#### Given data ####

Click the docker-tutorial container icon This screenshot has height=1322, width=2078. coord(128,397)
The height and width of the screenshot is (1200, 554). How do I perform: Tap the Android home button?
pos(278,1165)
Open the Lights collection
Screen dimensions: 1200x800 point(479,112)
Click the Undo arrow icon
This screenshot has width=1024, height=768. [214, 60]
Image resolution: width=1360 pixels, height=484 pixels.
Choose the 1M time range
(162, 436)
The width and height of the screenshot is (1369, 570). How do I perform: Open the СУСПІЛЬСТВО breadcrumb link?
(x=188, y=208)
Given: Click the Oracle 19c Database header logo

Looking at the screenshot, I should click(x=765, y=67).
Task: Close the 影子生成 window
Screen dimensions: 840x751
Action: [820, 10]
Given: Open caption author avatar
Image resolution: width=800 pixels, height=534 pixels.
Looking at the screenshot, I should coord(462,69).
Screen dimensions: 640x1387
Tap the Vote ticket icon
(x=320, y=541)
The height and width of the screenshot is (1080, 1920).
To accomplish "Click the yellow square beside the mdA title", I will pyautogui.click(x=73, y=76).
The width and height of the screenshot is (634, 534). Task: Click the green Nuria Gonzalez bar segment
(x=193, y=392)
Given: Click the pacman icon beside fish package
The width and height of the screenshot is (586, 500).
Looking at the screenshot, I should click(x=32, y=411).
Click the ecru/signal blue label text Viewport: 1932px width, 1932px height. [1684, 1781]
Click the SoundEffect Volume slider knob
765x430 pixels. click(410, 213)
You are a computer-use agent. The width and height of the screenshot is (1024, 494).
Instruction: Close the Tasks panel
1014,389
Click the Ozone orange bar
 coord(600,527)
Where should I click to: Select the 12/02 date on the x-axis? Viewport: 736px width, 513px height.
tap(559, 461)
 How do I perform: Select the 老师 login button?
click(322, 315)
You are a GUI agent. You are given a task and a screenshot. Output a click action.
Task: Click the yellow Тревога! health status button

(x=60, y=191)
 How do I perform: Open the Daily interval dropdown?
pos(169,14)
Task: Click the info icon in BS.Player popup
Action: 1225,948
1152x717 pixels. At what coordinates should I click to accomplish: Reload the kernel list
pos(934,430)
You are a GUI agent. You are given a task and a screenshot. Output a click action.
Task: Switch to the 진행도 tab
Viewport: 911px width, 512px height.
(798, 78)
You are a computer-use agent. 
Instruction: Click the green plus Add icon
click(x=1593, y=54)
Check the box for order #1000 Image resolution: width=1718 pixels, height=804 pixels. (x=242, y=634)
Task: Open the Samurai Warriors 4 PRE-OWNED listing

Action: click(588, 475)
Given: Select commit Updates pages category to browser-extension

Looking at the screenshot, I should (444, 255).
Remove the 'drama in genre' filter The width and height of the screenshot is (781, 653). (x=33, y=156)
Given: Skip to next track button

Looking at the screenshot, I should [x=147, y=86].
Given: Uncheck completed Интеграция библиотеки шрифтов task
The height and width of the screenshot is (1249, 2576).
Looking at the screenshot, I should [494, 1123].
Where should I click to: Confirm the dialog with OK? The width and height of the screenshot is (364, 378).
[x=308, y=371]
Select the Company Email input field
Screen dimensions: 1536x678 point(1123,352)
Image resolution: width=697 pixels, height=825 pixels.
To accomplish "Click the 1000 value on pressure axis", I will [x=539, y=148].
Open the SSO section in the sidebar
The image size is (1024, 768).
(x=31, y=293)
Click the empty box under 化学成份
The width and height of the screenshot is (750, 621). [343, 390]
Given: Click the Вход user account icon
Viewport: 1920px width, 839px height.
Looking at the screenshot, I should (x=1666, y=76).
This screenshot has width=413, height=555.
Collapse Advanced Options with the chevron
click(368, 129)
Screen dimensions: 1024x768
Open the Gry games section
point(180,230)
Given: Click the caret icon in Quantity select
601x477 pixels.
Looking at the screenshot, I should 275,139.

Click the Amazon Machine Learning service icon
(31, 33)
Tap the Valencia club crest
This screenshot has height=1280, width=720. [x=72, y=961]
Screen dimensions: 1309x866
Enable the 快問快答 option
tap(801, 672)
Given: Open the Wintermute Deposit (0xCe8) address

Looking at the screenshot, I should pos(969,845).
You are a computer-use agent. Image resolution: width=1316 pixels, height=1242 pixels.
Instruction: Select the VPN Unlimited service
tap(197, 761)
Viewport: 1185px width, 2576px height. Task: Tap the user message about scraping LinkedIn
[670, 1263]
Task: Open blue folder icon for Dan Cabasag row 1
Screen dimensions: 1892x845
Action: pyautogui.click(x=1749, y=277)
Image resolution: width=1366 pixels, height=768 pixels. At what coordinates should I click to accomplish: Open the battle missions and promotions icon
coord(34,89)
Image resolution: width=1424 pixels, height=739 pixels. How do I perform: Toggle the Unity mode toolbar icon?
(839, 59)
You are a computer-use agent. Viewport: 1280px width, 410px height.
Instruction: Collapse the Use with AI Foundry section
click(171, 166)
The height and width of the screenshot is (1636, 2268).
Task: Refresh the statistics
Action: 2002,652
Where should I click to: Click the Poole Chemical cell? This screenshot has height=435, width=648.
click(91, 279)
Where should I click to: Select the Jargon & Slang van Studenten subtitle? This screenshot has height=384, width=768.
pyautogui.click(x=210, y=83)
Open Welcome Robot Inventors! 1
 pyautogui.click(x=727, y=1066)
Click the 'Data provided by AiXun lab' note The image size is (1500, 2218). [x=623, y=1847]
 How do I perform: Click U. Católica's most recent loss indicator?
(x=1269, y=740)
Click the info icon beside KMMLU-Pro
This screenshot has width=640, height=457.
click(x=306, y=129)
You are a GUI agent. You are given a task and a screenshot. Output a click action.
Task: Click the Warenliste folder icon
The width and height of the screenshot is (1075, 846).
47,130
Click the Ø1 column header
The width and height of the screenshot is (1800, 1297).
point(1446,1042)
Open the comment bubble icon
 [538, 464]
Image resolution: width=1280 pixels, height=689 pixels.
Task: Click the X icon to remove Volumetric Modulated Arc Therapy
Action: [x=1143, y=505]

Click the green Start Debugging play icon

####

* Problem
Present these records as a numbered list, leaving out any blank lines.

* Solution for this problem
1. Click the docker-tutorial container icon This screenshot has height=1322, width=2078. coord(128,397)
2. The height and width of the screenshot is (1200, 554). How do I perform: Tap the Android home button?
3. pos(278,1165)
4. Open the Lights collection
5. Screen dimensions: 1200x800 point(479,112)
6. Click the Undo arrow icon
7. This screenshot has width=1024, height=768. [214, 60]
8. Image resolution: width=1360 pixels, height=484 pixels.
9. Choose the 1M time range
10. (162, 436)
11. The width and height of the screenshot is (1369, 570). How do I perform: Open the СУСПІЛЬСТВО breadcrumb link?
12. (x=188, y=208)
13. Given: Click the Oracle 19c Database header logo
14. Looking at the screenshot, I should click(x=765, y=67).
15. Task: Close the 影子生成 window
16. Screen dimensions: 840x751
17. Action: [820, 10]
18. Given: Open caption author avatar
19. Image resolution: width=800 pixels, height=534 pixels.
20. Looking at the screenshot, I should coord(462,69).
21. Screen dimensions: 640x1387
22. Tap the Vote ticket icon
23. (x=320, y=541)
24. The height and width of the screenshot is (1080, 1920).
25. To accomplish "Click the yellow square beside the mdA title", I will pyautogui.click(x=73, y=76).
26. The width and height of the screenshot is (634, 534). Task: Click the green Nuria Gonzalez bar segment
27. (x=193, y=392)
28. Given: Click the pacman icon beside fish package
29. The width and height of the screenshot is (586, 500).
30. Looking at the screenshot, I should click(x=32, y=411).
31. Click the ecru/signal blue label text Viewport: 1932px width, 1932px height. [1684, 1781]
32. Click the SoundEffect Volume slider knob
33. 765x430 pixels. click(410, 213)
34. You are a computer-use agent. The width and height of the screenshot is (1024, 494).
35. Instruction: Close the Tasks panel
36. 1014,389
37. Click the Ozone orange bar
38.  coord(600,527)
39. Where should I click to: Select the 12/02 date on the x-axis? Viewport: 736px width, 513px height.
40. tap(559, 461)
41.  How do I perform: Select the 老师 login button?
42. click(322, 315)
43. You are a GUI agent. You are given a task and a screenshot. Output a click action.
44. Task: Click the yellow Тревога! health status button
45. (x=60, y=191)
46.  How do I perform: Open the Daily interval dropdown?
47. pos(169,14)
48. Task: Click the info icon in BS.Player popup
49. Action: 1225,948
50. 1152x717 pixels. At what coordinates should I click to accomplish: Reload the kernel list
51. pos(934,430)
52. You are a GUI agent. You are given a task and a screenshot. Output a click action.
53. Task: Switch to the 진행도 tab
54. Viewport: 911px width, 512px height.
55. (798, 78)
56. You are a computer-use agent. 
57. Instruction: Click the green plus Add icon
58. click(x=1593, y=54)
59. Check the box for order #1000 Image resolution: width=1718 pixels, height=804 pixels. (x=242, y=634)
60. Task: Open the Samurai Warriors 4 PRE-OWNED listing
61. Action: click(588, 475)
62. Given: Select commit Updates pages category to browser-extension
63. Looking at the screenshot, I should (444, 255).
64. Remove the 'drama in genre' filter The width and height of the screenshot is (781, 653). (x=33, y=156)
65. Given: Skip to next track button
66. Looking at the screenshot, I should [x=147, y=86].
67. Given: Uncheck completed Интеграция библиотеки шрифтов task
68. The height and width of the screenshot is (1249, 2576).
69. Looking at the screenshot, I should [494, 1123].
70. Where should I click to: Confirm the dialog with OK? The width and height of the screenshot is (364, 378).
71. [x=308, y=371]
72. Select the Company Email input field
73. Screen dimensions: 1536x678 point(1123,352)
74. Image resolution: width=697 pixels, height=825 pixels.
75. To accomplish "Click the 1000 value on pressure axis", I will [x=539, y=148].
76. Open the SSO section in the sidebar
77. The image size is (1024, 768).
78. (x=31, y=293)
79. Click the empty box under 化学成份
80. The width and height of the screenshot is (750, 621). [343, 390]
81. Given: Click the Вход user account icon
82. Viewport: 1920px width, 839px height.
83. Looking at the screenshot, I should (x=1666, y=76).
84. This screenshot has width=413, height=555.
85. Collapse Advanced Options with the chevron
86. click(368, 129)
87. Screen dimensions: 1024x768
88. Open the Gry games section
89. point(180,230)
90. Given: Click the caret icon in Quantity select
91. 601x477 pixels.
92. Looking at the screenshot, I should 275,139.
93. Click the Amazon Machine Learning service icon
94. (31, 33)
95. Tap the Valencia club crest
96. This screenshot has height=1280, width=720. [x=72, y=961]
97. Screen dimensions: 1309x866
98. Enable the 快問快答 option
99. tap(801, 672)
100. Given: Open the Wintermute Deposit (0xCe8) address
101. Looking at the screenshot, I should pos(969,845).
102. You are a computer-use agent. Image resolution: width=1316 pixels, height=1242 pixels.
103. Instruction: Select the VPN Unlimited service
104. tap(197, 761)
105. Viewport: 1185px width, 2576px height. Task: Tap the user message about scraping LinkedIn
106. [670, 1263]
107. Task: Open blue folder icon for Dan Cabasag row 1
108. Screen dimensions: 1892x845
109. Action: pyautogui.click(x=1749, y=277)
110. Image resolution: width=1366 pixels, height=768 pixels. At what coordinates should I click to accomplish: Open the battle missions and promotions icon
111. coord(34,89)
112. Image resolution: width=1424 pixels, height=739 pixels. How do I perform: Toggle the Unity mode toolbar icon?
113. (839, 59)
114. You are a computer-use agent. Viewport: 1280px width, 410px height.
115. Instruction: Collapse the Use with AI Foundry section
116. click(171, 166)
117. The height and width of the screenshot is (1636, 2268).
118. Task: Refresh the statistics
119. Action: 2002,652
120. Where should I click to: Click the Poole Chemical cell? This screenshot has height=435, width=648.
121. click(91, 279)
122. Where should I click to: Select the Jargon & Slang van Studenten subtitle? This screenshot has height=384, width=768.
123. pyautogui.click(x=210, y=83)
124. Open Welcome Robot Inventors! 1
125.  pyautogui.click(x=727, y=1066)
126. Click the 'Data provided by AiXun lab' note The image size is (1500, 2218). [x=623, y=1847]
127.  How do I perform: Click U. Católica's most recent loss indicator?
128. (x=1269, y=740)
129. Click the info icon beside KMMLU-Pro
130. This screenshot has width=640, height=457.
131. click(x=306, y=129)
132. You are a GUI agent. You are given a task and a screenshot. Output a click action.
133. Task: Click the Warenliste folder icon
134. The width and height of the screenshot is (1075, 846).
135. 47,130
136. Click the Ø1 column header
137. The width and height of the screenshot is (1800, 1297).
138. point(1446,1042)
139. Open the comment bubble icon
140.  [538, 464]
141. Image resolution: width=1280 pixels, height=689 pixels.
142. Task: Click the X icon to remove Volumetric Modulated Arc Therapy
143. Action: [x=1143, y=505]
144. Click the green Start Debugging play icon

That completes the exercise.